● Given problem
Could you reproduce the material below with every "[button]" switched to "[control]", leaving everything else unchanged?

— Start Data to use —

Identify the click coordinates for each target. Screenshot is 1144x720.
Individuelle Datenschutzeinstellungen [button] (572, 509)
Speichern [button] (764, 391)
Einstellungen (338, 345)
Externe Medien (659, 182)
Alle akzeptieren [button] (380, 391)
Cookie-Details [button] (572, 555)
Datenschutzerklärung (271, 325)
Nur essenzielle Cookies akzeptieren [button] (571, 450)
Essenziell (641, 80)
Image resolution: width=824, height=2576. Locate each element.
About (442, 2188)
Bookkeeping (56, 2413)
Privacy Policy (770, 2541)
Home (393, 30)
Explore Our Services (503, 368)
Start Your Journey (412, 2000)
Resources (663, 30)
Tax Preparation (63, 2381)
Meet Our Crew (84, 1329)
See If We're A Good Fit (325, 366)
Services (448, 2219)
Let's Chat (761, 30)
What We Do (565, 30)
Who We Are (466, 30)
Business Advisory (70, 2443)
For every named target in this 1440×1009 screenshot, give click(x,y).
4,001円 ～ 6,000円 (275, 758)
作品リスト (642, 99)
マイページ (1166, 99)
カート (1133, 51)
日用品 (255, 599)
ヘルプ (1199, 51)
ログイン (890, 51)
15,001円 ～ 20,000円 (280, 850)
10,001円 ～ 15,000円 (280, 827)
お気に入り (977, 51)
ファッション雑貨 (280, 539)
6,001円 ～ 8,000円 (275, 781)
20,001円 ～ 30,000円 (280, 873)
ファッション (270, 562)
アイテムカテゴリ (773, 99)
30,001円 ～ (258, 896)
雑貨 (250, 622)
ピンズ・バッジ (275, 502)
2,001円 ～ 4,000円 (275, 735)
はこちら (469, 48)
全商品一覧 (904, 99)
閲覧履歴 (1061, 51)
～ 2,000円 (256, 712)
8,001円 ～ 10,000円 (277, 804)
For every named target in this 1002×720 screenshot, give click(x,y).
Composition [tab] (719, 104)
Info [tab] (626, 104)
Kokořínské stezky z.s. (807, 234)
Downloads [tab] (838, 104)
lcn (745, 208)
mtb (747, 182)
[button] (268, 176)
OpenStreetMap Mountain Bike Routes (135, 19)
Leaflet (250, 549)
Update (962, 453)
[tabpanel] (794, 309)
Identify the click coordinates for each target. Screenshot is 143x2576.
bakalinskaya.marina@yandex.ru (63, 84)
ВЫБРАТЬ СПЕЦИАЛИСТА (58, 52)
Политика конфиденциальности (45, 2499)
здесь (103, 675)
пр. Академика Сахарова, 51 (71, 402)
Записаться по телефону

— End Data to use —

● Answer in full
Identify the click coordinates for each target. Screenshot is 1144x720.
Individuelle Datenschutzeinstellungen [control] (572, 509)
Speichern [control] (764, 391)
Einstellungen (338, 345)
Externe Medien (659, 182)
Alle akzeptieren [control] (380, 391)
Cookie-Details [control] (572, 555)
Datenschutzerklärung (271, 325)
Nur essenzielle Cookies akzeptieren [control] (571, 450)
Essenziell (641, 80)
Image resolution: width=824, height=2576. Locate each element.
About (442, 2188)
Bookkeeping (56, 2413)
Privacy Policy (770, 2541)
Home (393, 30)
Explore Our Services (503, 368)
Start Your Journey (412, 2000)
Resources (663, 30)
Tax Preparation (63, 2381)
Meet Our Crew (84, 1329)
See If We're A Good Fit (325, 366)
Services (448, 2219)
Let's Chat (761, 30)
What We Do (565, 30)
Who We Are (466, 30)
Business Advisory (70, 2443)
For every named target in this 1440×1009 screenshot, give click(x,y).
4,001円 ～ 6,000円 (275, 758)
作品リスト (642, 99)
マイページ (1166, 99)
カート (1133, 51)
日用品 (255, 599)
ヘルプ (1199, 51)
ログイン (890, 51)
15,001円 ～ 20,000円 (280, 850)
10,001円 ～ 15,000円 (280, 827)
お気に入り (977, 51)
ファッション雑貨 (280, 539)
6,001円 ～ 8,000円 (275, 781)
20,001円 ～ 30,000円 (280, 873)
ファッション (270, 562)
アイテムカテゴリ (773, 99)
30,001円 ～ (258, 896)
雑貨 (250, 622)
ピンズ・バッジ (275, 502)
2,001円 ～ 4,000円 (275, 735)
はこちら (469, 48)
全商品一覧 (904, 99)
閲覧履歴 (1061, 51)
～ 2,000円 (256, 712)
8,001円 ～ 10,000円 (277, 804)
For every named target in this 1002×720 screenshot, give click(x,y).
Composition [tab] (719, 104)
Info [tab] (626, 104)
Kokořínské stezky z.s. (807, 234)
Downloads [tab] (838, 104)
lcn (745, 208)
mtb (747, 182)
[control] (268, 176)
OpenStreetMap Mountain Bike Routes (135, 19)
Leaflet (250, 549)
Update (962, 453)
[tabpanel] (794, 309)
Identify the click coordinates for each target. Screenshot is 143x2576.
bakalinskaya.marina@yandex.ru (63, 84)
ВЫБРАТЬ СПЕЦИАЛИСТА (58, 52)
Политика конфиденциальности (45, 2499)
здесь (103, 675)
пр. Академика Сахарова, 51 (71, 402)
Записаться по телефону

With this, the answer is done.